My heart was in my throat. I immediately called Marianne and told her what I had found. She was in tears. I had written to the email address, but I had no idea how old the posting was. With the way people change email addresses, I had no idea if it was still valid.

Fortunately, the email address appeared to be a first initial and a last name. And the name was not a common one. As a matter-of-fact, I had never seen it before…Vieregge, so I did a people search on my computer. First name “T,” last name “Vieregge.” Then I typed in “Texas,” assuming that he might still be in the same state he was born in.
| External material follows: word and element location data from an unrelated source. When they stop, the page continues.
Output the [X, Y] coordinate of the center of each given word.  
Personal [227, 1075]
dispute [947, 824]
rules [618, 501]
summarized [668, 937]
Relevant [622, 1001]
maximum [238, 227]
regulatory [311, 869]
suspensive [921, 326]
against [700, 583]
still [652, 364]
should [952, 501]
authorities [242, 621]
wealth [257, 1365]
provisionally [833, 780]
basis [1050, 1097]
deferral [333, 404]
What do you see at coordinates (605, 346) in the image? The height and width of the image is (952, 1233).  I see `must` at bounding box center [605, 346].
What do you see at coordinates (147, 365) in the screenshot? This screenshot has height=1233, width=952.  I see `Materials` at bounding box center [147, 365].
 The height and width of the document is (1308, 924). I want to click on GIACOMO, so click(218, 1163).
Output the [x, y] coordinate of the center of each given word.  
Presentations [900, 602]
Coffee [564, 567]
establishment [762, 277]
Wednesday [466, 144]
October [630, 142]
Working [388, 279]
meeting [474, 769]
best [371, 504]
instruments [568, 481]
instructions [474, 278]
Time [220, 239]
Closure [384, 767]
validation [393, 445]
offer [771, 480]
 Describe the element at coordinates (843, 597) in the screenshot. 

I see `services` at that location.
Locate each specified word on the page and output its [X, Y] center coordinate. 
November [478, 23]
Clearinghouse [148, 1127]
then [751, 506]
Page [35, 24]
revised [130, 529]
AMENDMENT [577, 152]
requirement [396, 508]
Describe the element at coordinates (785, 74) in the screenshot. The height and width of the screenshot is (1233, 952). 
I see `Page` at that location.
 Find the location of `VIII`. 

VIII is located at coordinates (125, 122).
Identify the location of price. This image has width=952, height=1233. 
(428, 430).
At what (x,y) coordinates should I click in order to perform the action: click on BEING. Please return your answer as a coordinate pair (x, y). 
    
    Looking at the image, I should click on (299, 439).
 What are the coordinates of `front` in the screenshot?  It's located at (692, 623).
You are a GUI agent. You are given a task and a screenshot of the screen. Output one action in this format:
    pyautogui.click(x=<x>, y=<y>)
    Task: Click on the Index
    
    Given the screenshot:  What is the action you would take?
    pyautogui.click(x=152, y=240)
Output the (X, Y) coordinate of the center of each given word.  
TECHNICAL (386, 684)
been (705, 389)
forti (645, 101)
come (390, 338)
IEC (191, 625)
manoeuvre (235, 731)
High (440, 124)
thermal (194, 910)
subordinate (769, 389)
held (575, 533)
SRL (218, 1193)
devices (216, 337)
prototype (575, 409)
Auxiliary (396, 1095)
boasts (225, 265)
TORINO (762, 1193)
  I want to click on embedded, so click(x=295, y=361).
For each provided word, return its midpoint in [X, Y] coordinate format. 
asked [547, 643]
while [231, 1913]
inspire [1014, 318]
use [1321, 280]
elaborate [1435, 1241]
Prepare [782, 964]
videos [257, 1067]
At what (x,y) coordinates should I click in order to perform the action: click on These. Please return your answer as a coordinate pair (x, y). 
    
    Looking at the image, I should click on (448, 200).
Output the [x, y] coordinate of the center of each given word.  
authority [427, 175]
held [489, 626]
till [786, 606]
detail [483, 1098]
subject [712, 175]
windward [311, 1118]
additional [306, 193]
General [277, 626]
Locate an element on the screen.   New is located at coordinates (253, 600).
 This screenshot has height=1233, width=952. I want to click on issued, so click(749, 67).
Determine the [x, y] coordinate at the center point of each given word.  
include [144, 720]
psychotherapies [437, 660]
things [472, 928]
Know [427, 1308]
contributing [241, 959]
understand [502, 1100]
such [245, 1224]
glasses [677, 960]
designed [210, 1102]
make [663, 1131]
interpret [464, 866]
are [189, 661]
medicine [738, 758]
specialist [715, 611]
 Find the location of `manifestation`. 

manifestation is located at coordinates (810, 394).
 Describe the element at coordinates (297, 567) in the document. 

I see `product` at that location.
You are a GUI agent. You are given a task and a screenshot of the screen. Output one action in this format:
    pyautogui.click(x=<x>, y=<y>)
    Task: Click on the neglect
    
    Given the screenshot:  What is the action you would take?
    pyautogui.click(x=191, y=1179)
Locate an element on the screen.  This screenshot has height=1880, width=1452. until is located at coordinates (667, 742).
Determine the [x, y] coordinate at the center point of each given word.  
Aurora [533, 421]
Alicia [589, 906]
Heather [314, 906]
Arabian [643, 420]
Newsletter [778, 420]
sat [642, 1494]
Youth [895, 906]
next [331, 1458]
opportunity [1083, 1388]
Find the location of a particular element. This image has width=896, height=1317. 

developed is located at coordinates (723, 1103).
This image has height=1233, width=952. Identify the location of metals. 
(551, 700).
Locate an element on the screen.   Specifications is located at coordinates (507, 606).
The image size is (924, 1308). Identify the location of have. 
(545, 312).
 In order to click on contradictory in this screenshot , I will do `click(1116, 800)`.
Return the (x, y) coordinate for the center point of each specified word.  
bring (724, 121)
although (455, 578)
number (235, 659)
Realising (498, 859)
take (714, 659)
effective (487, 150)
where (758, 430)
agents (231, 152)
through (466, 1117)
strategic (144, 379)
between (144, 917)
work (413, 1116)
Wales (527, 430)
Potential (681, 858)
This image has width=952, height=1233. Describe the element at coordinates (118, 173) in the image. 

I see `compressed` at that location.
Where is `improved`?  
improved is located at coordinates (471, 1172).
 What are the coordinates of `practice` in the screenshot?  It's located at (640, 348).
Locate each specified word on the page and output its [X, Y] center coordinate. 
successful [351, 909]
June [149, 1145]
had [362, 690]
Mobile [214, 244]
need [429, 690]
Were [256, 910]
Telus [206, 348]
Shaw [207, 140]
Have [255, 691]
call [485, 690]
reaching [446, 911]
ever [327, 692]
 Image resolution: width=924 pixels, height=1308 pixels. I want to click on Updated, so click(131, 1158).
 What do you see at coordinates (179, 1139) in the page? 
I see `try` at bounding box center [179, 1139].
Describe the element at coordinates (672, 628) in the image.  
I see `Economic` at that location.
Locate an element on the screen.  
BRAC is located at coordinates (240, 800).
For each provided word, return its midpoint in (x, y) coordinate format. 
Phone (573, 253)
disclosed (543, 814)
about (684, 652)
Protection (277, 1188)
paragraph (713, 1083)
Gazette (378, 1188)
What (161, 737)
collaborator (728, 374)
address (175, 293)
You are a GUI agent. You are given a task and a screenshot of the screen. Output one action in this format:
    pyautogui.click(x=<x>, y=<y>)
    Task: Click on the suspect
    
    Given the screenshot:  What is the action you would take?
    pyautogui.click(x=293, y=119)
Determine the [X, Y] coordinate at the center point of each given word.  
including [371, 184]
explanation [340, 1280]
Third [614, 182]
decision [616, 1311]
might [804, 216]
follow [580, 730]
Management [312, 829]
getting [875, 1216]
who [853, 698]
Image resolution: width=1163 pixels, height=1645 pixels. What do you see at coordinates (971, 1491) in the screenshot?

And there it was…Terry Vieregge, living in the Dallas area (where he was born), and a phone number.

I called Marianne again. She was terrified but more than willing to make the call (she still lives in the Dallas area; I don’t). And Terry’s posting had specifically said that he was looking for his birth mother (once again, making the assumption that Dad is nowhere to be found).

Within ten minutes, I was on the phone with Brian, Marianne’s oldest son. It was confirmed; Terry and Marianne were speaking on another phone line. He had a phantom brother who had been killed in Vietnam. Brian was able to hook us up to a three-way call. So, with one call, Terry discovered that not only does he have a mother, but that it was his birth father who found him, and that he has five half-brothers and scores of other relatives.

We learned that his mother and father had both passed away before he had even graduated from high school, so he has been without family for literally half of his life.

Marianne and Terry met that night. It was another week before I could get to Dallas.

We have developed the most incredible relationship. It has almost been a year now. We see each other every chance we get. I am enjoying my daughter-in-law, Dawn, and my four grandkids: Kirstin, Ashlee, Dustin, and Victoria as well. What a miracle this has been. What an enormous blessing for us all.

Some of us Dads do care. We carry these ghosts of our children in our hearts forever. I know that the majority don’t. Their loss, not mine. I have found my son, and I will thank God and Adoption.com until the day I die for giving me a second chance to be the father now that I couldn’t be then!